B. Histogram showing the distance between the peak summit and the nearest five-base motifs in (A) for each ChIP peak of sAP2-FG.

C. Peak image of sAP2-FG upstream of NEK2 and the five-base motif under the summit. The motif was mutated, and the sequence was confirmed by Sanger sequencing (lowest panel). The protospacer adjacent motif (PAM) sequence used for targeting is highlighted by a rectangle. Mutated nucleic acid residues have also been highlighted.

D. ChIP-qPCR analysis of sAP2-FG in the upstream region of NEK2. Gray and white bars indicate the results obtained for wild-type and motif-mutated parasites, respectively. The results are shown as mean %input values from three biologically independent experiments. Error bars indicate standard error.

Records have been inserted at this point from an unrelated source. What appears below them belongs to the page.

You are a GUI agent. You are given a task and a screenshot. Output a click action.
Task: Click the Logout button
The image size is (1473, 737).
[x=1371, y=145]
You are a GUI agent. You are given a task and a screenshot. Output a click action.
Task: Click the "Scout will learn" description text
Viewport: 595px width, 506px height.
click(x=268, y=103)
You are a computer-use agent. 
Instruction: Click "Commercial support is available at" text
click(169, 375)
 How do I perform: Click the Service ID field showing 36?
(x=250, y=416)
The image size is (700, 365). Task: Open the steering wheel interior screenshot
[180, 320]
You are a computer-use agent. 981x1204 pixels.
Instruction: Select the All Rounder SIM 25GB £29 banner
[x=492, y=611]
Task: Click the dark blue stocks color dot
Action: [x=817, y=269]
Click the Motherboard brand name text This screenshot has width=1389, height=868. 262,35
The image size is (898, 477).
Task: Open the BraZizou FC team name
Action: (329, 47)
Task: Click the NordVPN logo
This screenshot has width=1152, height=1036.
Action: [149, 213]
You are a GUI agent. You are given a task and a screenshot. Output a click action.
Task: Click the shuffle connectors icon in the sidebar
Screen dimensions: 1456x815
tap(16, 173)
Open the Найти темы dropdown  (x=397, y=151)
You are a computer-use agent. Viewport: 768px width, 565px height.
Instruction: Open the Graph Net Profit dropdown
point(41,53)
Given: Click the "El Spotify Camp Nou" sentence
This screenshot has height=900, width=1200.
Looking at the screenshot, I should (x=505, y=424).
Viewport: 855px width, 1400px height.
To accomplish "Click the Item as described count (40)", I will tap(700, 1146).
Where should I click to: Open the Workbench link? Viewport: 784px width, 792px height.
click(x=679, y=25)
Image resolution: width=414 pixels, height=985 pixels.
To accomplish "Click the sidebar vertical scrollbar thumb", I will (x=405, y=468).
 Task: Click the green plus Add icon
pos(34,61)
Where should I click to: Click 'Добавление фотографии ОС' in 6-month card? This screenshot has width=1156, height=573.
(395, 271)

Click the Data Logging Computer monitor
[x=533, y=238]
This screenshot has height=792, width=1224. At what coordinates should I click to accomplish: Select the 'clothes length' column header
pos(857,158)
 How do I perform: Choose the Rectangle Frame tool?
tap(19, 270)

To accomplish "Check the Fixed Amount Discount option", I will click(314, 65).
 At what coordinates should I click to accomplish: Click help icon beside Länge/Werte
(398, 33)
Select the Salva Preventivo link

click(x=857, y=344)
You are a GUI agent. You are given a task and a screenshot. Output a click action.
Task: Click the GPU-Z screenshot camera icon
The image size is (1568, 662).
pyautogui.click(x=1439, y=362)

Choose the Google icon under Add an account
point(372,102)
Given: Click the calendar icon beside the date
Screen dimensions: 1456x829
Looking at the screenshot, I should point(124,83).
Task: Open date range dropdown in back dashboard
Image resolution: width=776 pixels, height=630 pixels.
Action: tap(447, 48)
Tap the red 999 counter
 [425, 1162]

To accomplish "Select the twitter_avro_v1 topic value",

Experiments with MTIP and IMC1i were performed as positive controls, and that in TRAP as a negative control.

E. Schematic diagram of a Plasmodium centromere plasmid used to assessing promoter activity of P28. Mutations introduced into the ten-base and five-base motifs of the P28 promoter are described in a grey box. Pbcen, a sequence of the P. berghei chromosome 5 centromere, 5’-ELF1α, a bidirectional promoter of the elongation 1α gene for conferring constitutive expression

F. FACS analysis of parasites harboring the P28-reporter plasmid (E). Parasites were gated on forward-scatter and staining with Hoechst 33342, and then on GFP. The percentages of mCherry-positive parasites in all gated cells are shown in the left panel. The histogram on the right shows the number of mCherry-positive parasites at different signal strengths.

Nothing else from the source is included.